┌──

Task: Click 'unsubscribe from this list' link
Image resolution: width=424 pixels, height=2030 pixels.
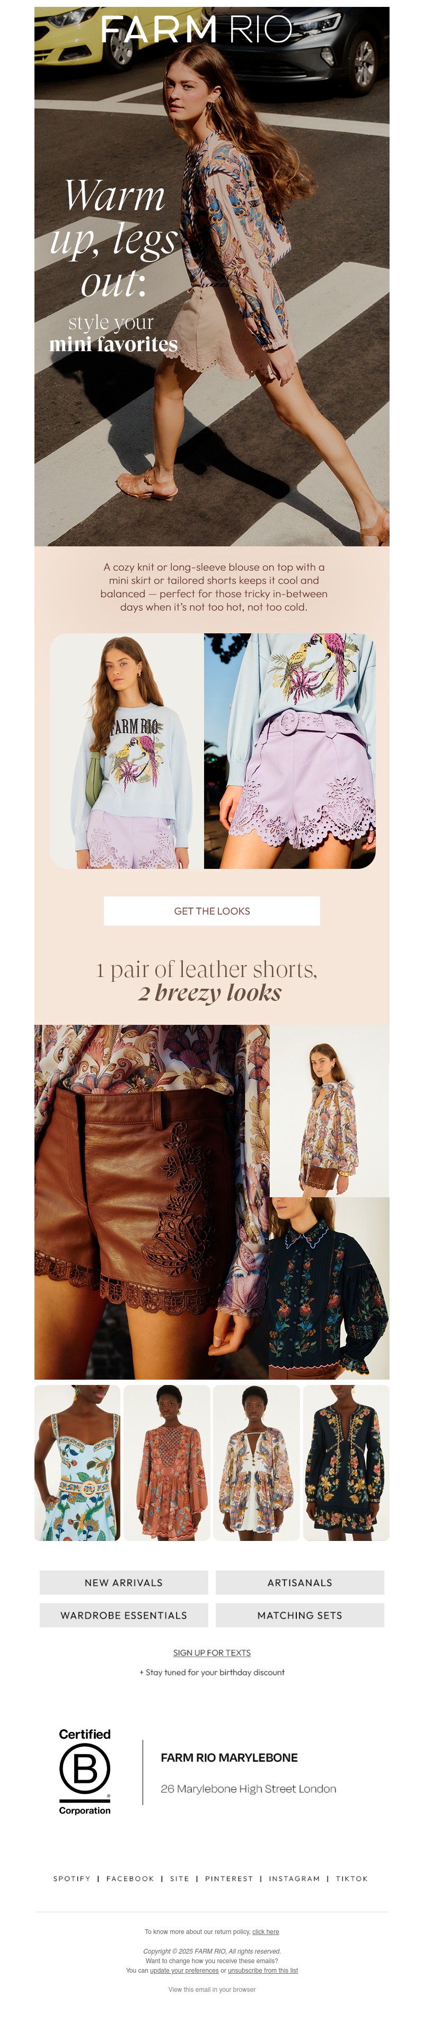Action: 263,1970
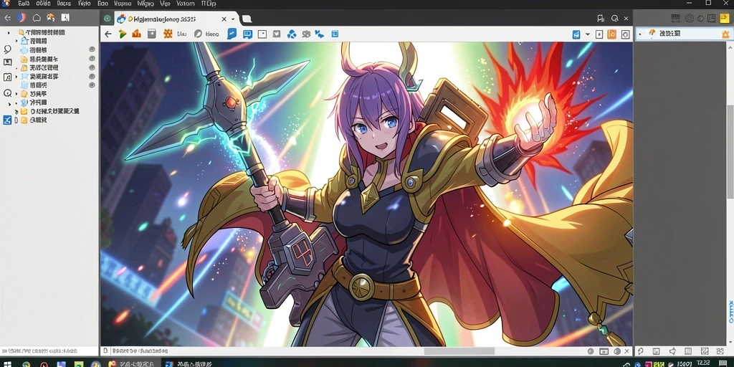
Task: Toggle the first gray circle in file tree
Action: click(x=92, y=49)
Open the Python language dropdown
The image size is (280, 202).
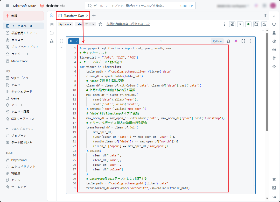coord(66,24)
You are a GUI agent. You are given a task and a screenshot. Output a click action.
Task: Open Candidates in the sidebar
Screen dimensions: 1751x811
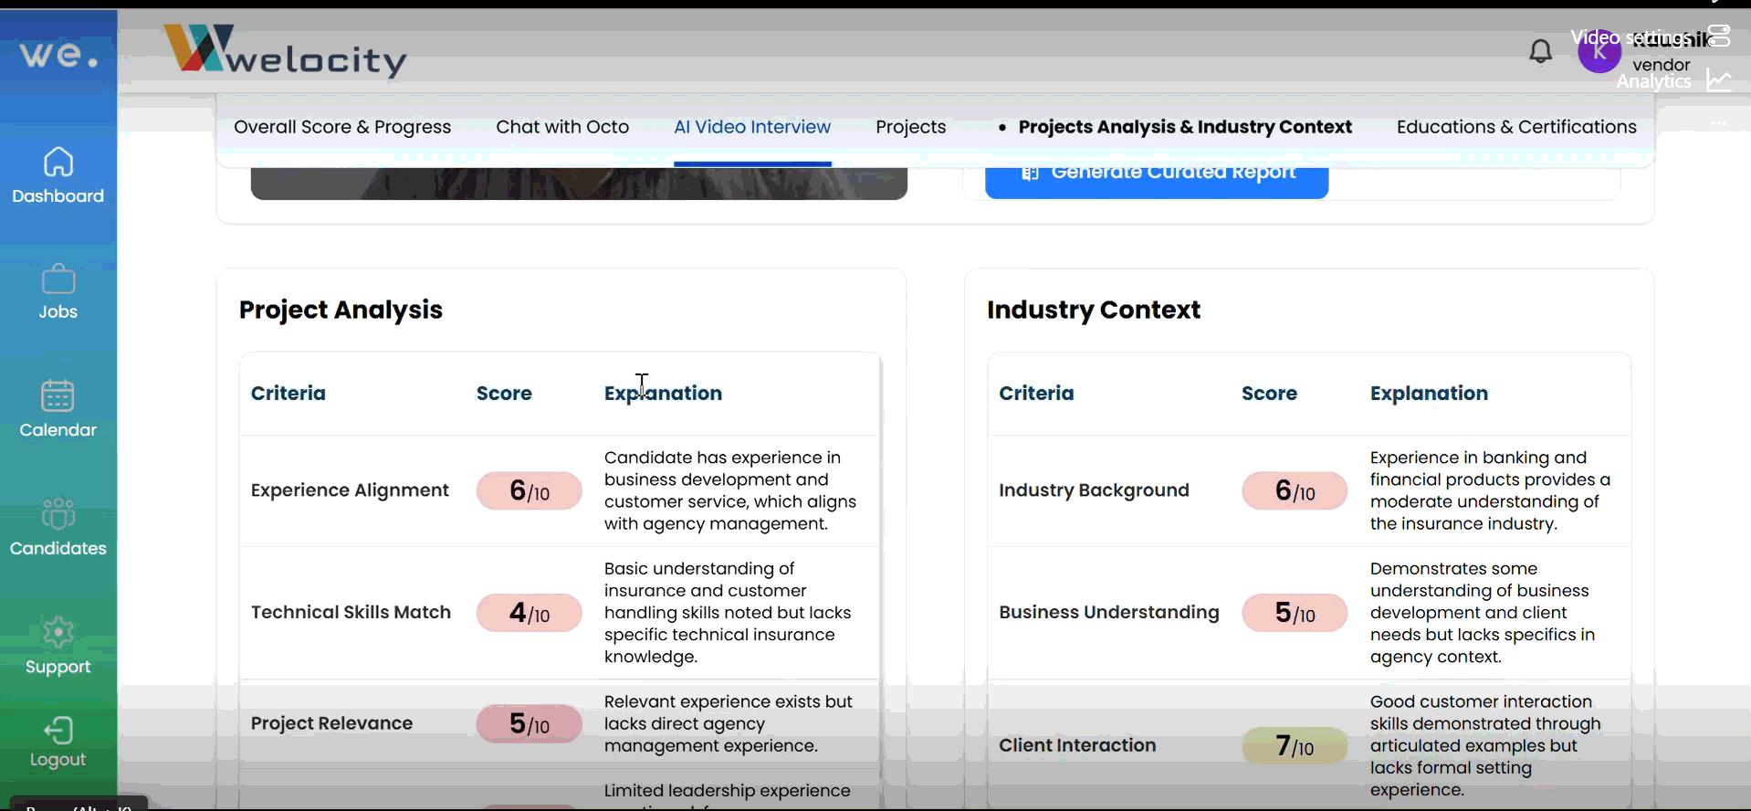click(58, 514)
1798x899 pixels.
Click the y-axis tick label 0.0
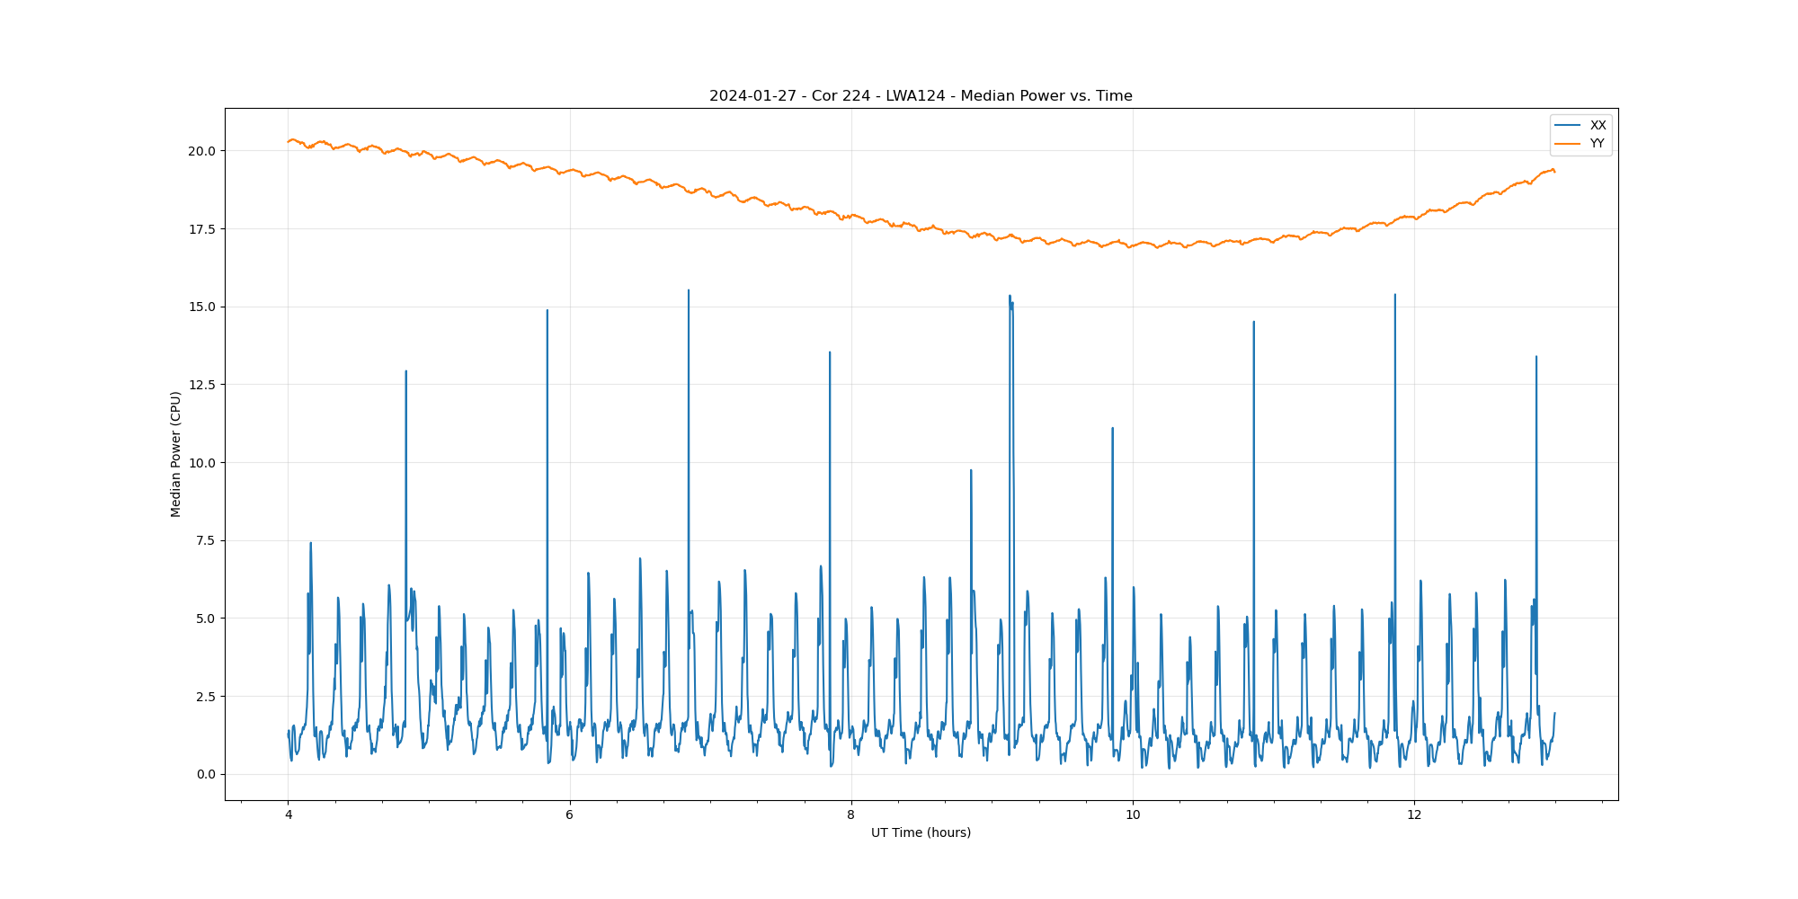pyautogui.click(x=205, y=774)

└──

• About this exercise:
Could you find every line in the records above that has the string "Open" and copy it?

• Response for this exercise:
Open the Python language dropdown
Task: Open Candidates in the sidebar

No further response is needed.